The grounds upon which the motion to dismiss was based were, that no appeal was prayed by the defendant at the time the judgment was rendered against him in the Justice's court; that the plaintiff was not present, either in person or by attorney, at any time when an appeal was prayed, nor was any notice ever given to the plaintiff of an appeal by the defendant, as required by law.
In support of the motion the plaintiff filed several affidavits which it is unnecessary to set out.

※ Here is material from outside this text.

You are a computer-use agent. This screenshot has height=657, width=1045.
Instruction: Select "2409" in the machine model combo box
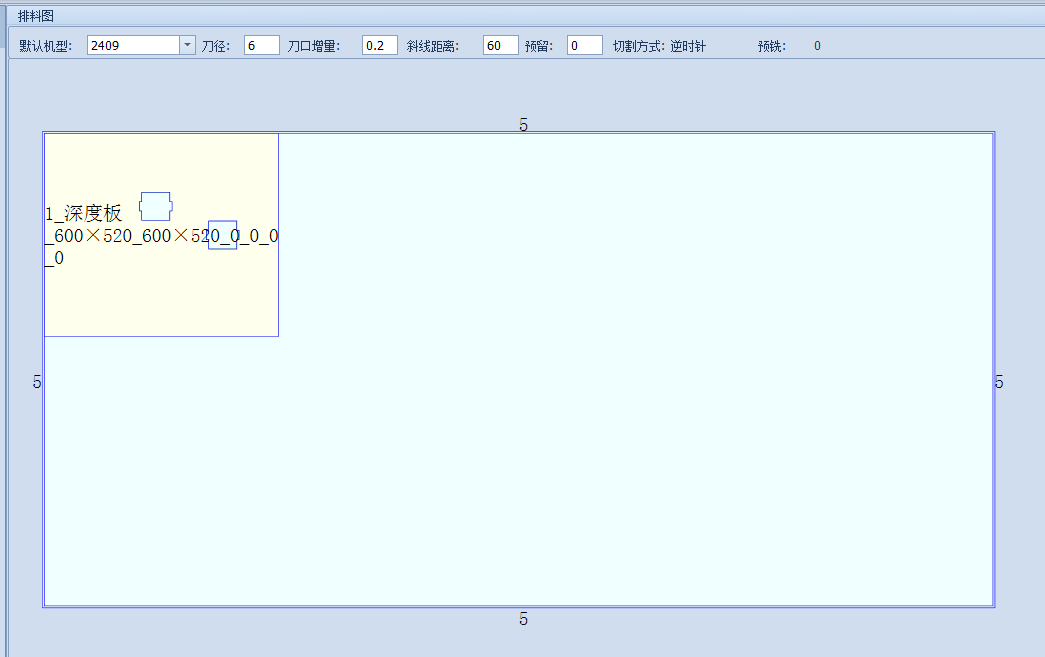[130, 44]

The defendant resisted the motion, and offered in evidence the affidavit of A. S. Peace, Esq., his attorney, which was substantially as follows: He was of counsel for the defendant, Hobgood, (235) at the time of the rendition of judgment in the case by the Justice of the Peace. He was at Dutchville on the 3d of October, 1874, on which day the case was set for trial. The case was called by the Justice, and continued at the instance of the defendant, Chappel, to the 16th day of October. On the 3d day of October, the Justice tried the case of John B. Green against Willis Rogers, R. O. Weathers and R. H. Hobgood, and that he appeared as counsel for Hobgood. In that case the Justice rendered judgment against the defendants, from which judgment, as council for Hobgood, he appealed. Believing the merits of this case were the same as those of the case aforesaid, he had no hope of preventing judgment being rendered against his client in this action when it should be heard on the 16th of October, and remembering the distance (eighteen miles) which he and his client resided from Dutchville, the place of trial, he then and there gave notice to the Justice that if neither his client nor himself should be present at the trial, and if the court should render judgment in favor of the plaintiff, to make this entry: An appeal prayed by the defendant, R. H. Hobgood, alone, and granted as to him. He did not know that the plaintiff heard the notice to the Justice, but he was present and might have heard it if he desired. Before this case was called for trial he had a conversation with the plaintiff, in which each party declared it to be his fixed purpose to appeal, should judgment be rendered against him.
Upon the hearing his Honor allowed the motion, and dismissed the appeal, where upon the defendant appealed. This is an appeal from an order of his Honor, Judge Moore, dismissing an appeal from a judgment of a Justice of the Peace, upon the ground that no appeal was prayed by (236) the defendant at the time of the rendition of the judgment, nor was the plaintiff present in person or by attorney at any time when an appeal was prayed, nor was any notice of appeal from said judgment ever given to the plaintiff as required by law.
The statute regulating appeals from Justices of the Peace to the Superior Court, Bat. Rev. Chap. 63, Sec. 53, et seq prescribed certain plain and simple requirements for perfecting appeals, the neglect of which so long since the Code went into operation, should not receive the indulgence of the courts. The matters of excuse presented by the defendant are not sufficient.
His counsel referred as to the case of Marsh v. Cohen, 68 N.C. 283, but that is an authority directly in point against the defendant.
It is there said, "if an appeal of which no notice had been given to the opposite party, (the word no, before notice is omitted in the report of the case, but this is evidently a mistake) should be docketed in the Superior Court, while the Judge would certainly refuse to try the case until reasonable notice was given and might dismiss the appeal, he might also in his discretion retain the case and allow a reasonable time in which to give notice."
In the case before us his Honor dismissed the appeal, as we think properly.
His judgment is therefore affirmed. Let this certified, etc.
PER CURIAM. Judgment affirmed.
Cited: Richardson v. Debnam, 75 N.C. 392; S. v. Johnson, 109 N.C. 854.